Logo of the upcoming World Economic Forum 2022 (WEF) is pictured in Davos
The logo of the upcoming World Economic Forum 2022 (WEF) is pictured on a window at the congress center, in the Alpine resort of Davos, Switzerland May 21, 2022. Reuters / ARND WIEGMANN

At the QUAD summit in Tokyo and the annual World Economic Forum (WEF) meeting at the Swiss ski resort town of Davos, there is no room for the frivolous fringe to distract and divert attention because the meetings are taking place as history is at a turning point.

The four-nation security groups' ongoing meeting in Japan, convened by U.S. President Joe Biden, and the global business community's first in-person meeting since the pandemic, are travelling in the same boat to thrive in a post-pandemic and Ukraine invasion world.

If allies are of paramount importance to U.S. President Biden to piece together an integrated deterrence strategy to create a new world order, for Klaus-Schwab, founder of WEF, which conducts the annual conference, partnerships are needed to restore trust due to the pandemic and the conflict involving Russia and U.S.-led NATO allies.

No wonder the Davos meeting is themed "History at a Turning Point", this year because of the Ukraine crisis and is going to be the most consequential since the WEF was set up 50 years ago.

Having been postponed on multiple occasions, the WEF 2022 is meeting in springtime rather than January - when it is usually held - for the first time. Instead of snowy alpine scenes, delegates and visitors to the 2022 event are greeted by green mountainscapes and warm sunshine.

The return of war, epidemics, and the fossil fuel crisis have acted as disruptive forces to derail the global economy. Global Inflation is at a record high in decades and people have fallen on hard times due to the loss of purchasing power.

This time the WEF meeting definitely leaves less room for chit-chatting as the global economy has to prove that it is active and ticking after a lull caused by the pandemic. The message has to reach among nations that there is no reason to worry about future prospects.

Russian is the talk of the town but WEF organizers have banned Russian companies or representatives from the meeting. However, Ukrainian delegates feature heavily, with President Volodymyr Zelenskyy addressing the event via Livestream May 23.

It is rare and unprecedented at the Dovas meetings that political and social circumstances overshadow and guide the world business community. However, this year captains of the industry and top policy-makers are left with no choice but to pay attention to the geopolitical compulsions of the Russian invasion of Ukraine.

Thus, the added attraction on the agenda is the Ukraine crisis where Russia, 11the largest economy and second-largest energy and a major wheat exporter is engaged in a special military operation in the neighboring nation.

If the Ukraine crisis is forcing the WEF meeting to be more strategic, the first face-to-face reunion this year after the pandemic, which caused 15 million deaths, according to the WHO, is going to be more personal, national, and global while unveiling its Covid-19 recovery strategy. Though the world has largely put the pandemic behind, the fear is still palpable.

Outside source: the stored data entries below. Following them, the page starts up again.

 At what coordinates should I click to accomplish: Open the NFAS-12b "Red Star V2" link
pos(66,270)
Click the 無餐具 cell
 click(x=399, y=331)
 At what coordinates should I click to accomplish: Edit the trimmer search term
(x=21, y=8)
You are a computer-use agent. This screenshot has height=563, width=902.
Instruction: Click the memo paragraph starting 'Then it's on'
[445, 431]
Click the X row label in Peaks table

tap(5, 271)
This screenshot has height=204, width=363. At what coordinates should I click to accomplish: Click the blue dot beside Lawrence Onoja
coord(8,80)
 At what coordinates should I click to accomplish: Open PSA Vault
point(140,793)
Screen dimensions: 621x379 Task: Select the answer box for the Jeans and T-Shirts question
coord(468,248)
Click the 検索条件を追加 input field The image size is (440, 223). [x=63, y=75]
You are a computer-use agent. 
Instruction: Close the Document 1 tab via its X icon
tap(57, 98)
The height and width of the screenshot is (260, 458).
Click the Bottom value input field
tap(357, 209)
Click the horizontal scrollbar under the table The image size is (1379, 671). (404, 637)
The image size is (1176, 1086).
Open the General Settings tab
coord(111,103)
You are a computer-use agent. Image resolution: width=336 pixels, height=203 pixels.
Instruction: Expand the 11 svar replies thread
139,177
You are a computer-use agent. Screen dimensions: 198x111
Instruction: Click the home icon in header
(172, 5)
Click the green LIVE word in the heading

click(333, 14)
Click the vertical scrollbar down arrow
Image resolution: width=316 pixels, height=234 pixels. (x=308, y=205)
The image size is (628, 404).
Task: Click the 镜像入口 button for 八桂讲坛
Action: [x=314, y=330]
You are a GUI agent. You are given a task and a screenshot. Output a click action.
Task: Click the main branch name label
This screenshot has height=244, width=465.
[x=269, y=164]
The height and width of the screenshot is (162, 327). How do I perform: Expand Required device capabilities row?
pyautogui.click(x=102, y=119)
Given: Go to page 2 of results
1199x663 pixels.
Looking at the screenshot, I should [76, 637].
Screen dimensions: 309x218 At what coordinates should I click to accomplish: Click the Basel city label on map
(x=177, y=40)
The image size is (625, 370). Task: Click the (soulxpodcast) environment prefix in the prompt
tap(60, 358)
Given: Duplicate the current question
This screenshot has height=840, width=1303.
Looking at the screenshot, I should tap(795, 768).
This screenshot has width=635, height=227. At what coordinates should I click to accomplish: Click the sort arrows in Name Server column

A significant part of the WEF anti-pandemic agenda this year is concerned with the prevention of zoonotic diseases and the management of lockdowns in the future.

The Davos 2022 is keen on swearing by its climate-related credentials. Schwab has described this year's meeting as a Climate Summit as it is pushing the green initiatives of the UN climate summit COP 26. Despite the global energy crisis taking place due to the Ukraine crisis, green energy transformation is not going to take a backseat at the Davos meeting this time.

The pushback against organizers is that many attendees come to Davos by way of private jets, questioning the event's eco-credentials.

In the last decade, the world has achieved several grim climate milestones: the last seven years were the hottest on record, and the UN has predicted around 560 natural disasters a year, or 10.7 a week, by 2030 in its Global Assessment Report 2022 (GAR2022) published by the UN Office for Disaster Risk Reduction.

Since governments, businesses, or civil society cannot address these challenges, the Forum is mooting its pet theme of public-private cooperation.

And under its agenda of stakeholder capitalism, Davos stands for a global economy that works for prosperity, people, and the planet.

Instead of the usual reassured narratives, QUAD in Japan and WEF in Switzerland are utmost serious this time and are allied in spirit, too.